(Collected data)
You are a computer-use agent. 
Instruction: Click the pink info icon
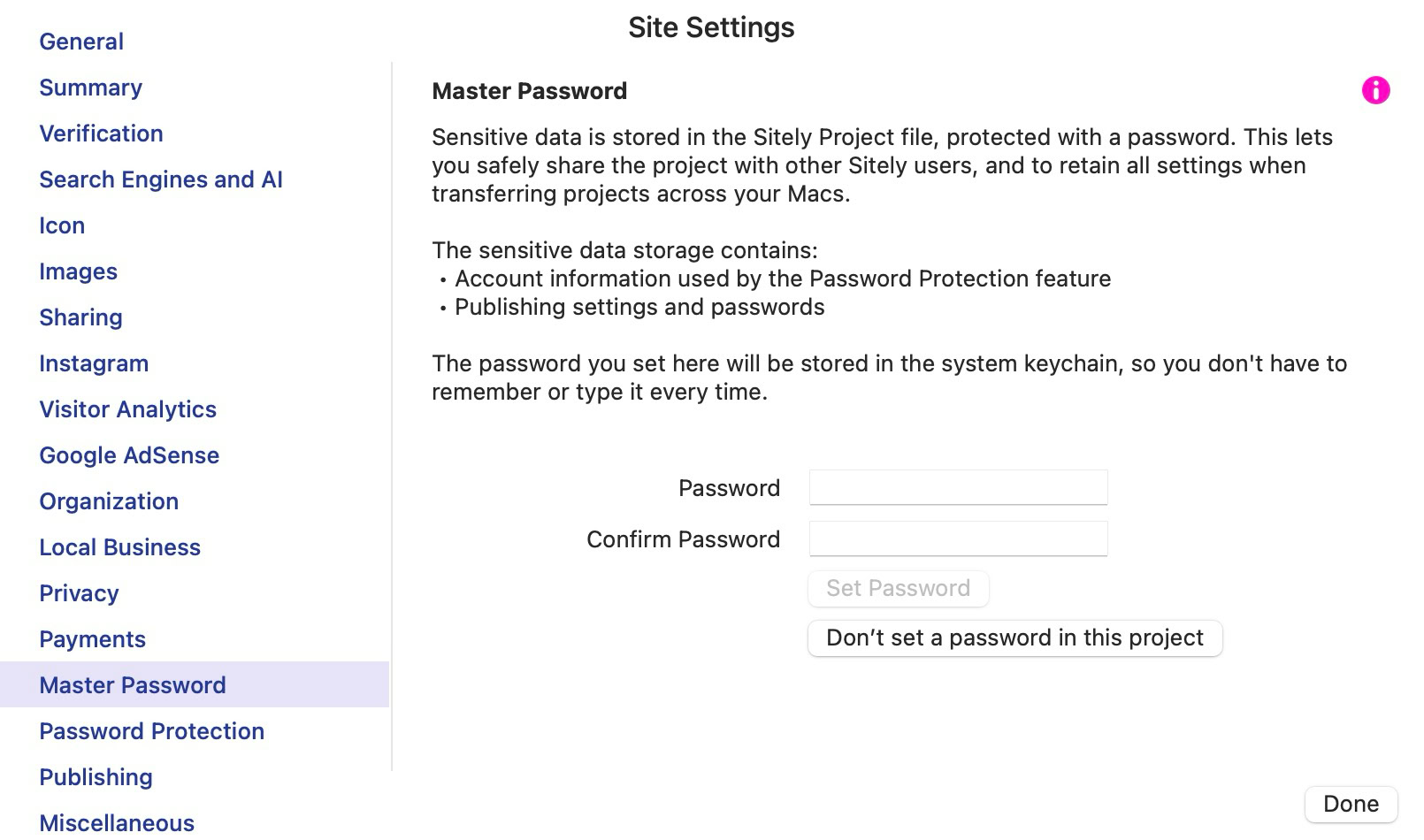[1375, 90]
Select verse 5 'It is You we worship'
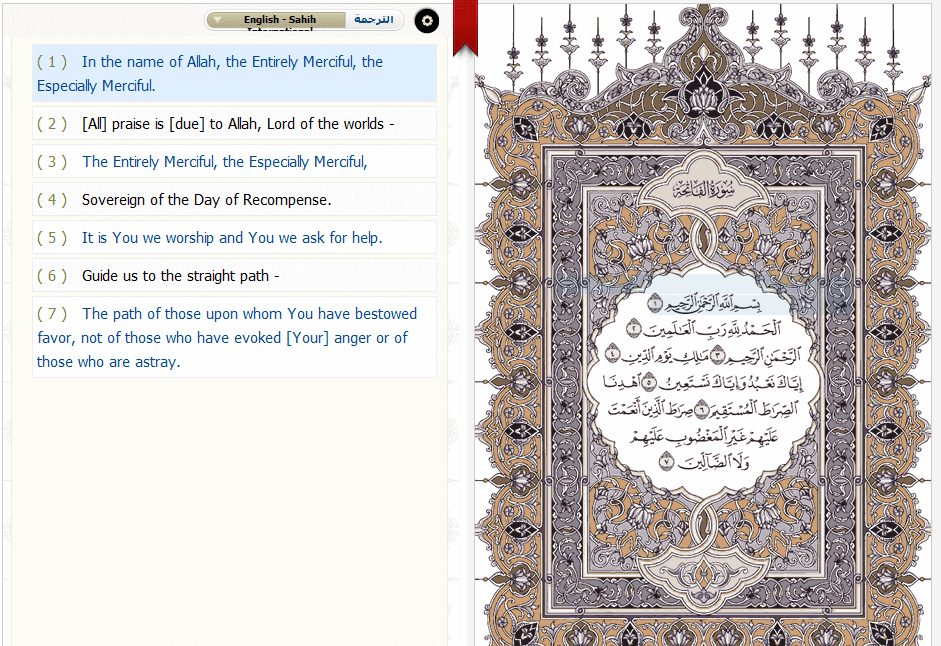Viewport: 941px width, 646px height. click(234, 238)
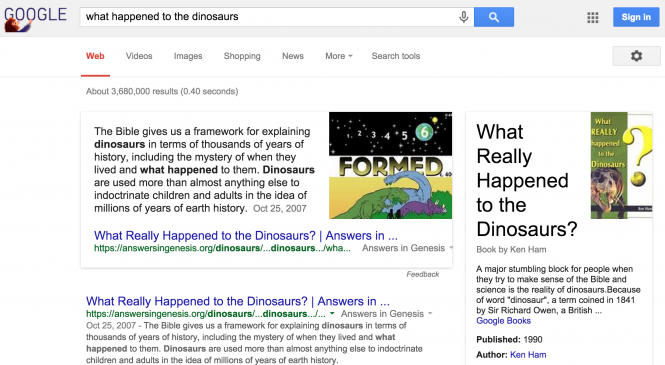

# [Work request]
Could the entries above be written out word for word, with no pictures?

# [Result]
You are a computer-use agent. 
Instruction: Click the pink info icon
[1375, 90]
Select verse 5 'It is You we worship'
Viewport: 941px width, 646px height. click(234, 238)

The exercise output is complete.